Initially planned to be a hag dress, the gray tweed was deemed too nice by the director. At the same time, I was struggling to come up with ladies coats in the shape I wanted; most modern wool coats (at least the ones we can afford to use for costumes) are boxy and shapeless. So was the dress.
Here’s what I did:
- split the dress up the front and cut off the bottom. The extra off the bottom became the little cape effect thing below the collar.
- Next I took the top of a black velvet dress I had found, which wasn’t being used for anything. The top may actually end up being used now, I didn’t have to cut through the zipper and I serged around the bottom to keep it from fraying. Making a seam at the waist of the dress, I attached the full black velvet skirt to the inside. Then I sliced up the dress to allow the black velvet to show. How hack is that?
- A sleeveless vest with fake fur trim donated the toggle closures.
- Some random velvet I had laying around (for what purpose, who knows?) covers the collar, trims the little cape thing, and fills in as a faux back half-belt.
- Lesson: baste everything first!
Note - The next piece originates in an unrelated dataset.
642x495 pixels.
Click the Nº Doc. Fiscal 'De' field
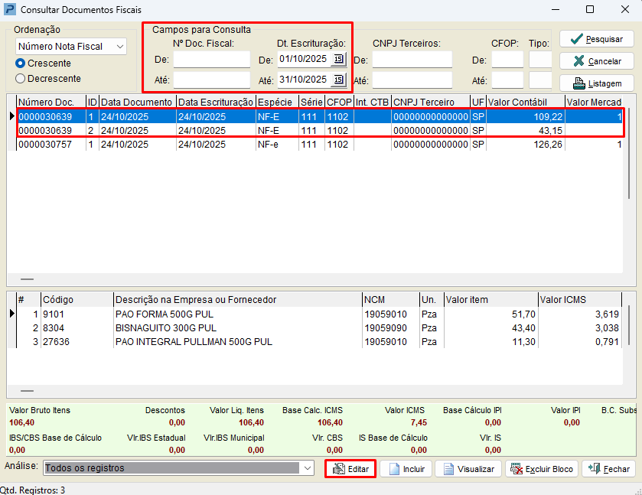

Can you imagine having to take out little stitches from this stretchy fabric? And tweed?
There it is. One of the reasons I haven’t been around much. (I had hoped to get this posted in time for the fabulous festival on costumes at dramatis personae. Perhaps she’ll have mercy on me.)
What do you think? I’m happy I made it, but this may be the most daylight (or spotlight) it ever sees. 😉
I’d wear that coat! well, maybe not *that* one. 🙂
You are so clever!
Wow, you’re amazing! Got skillz!
Wow, Rebecca! That’s pretty incredible!
That is cool! You are funny too!
I think it looks really cool…and you know I am a coat freak!!
That’s pretty impressive! You’ve got skills!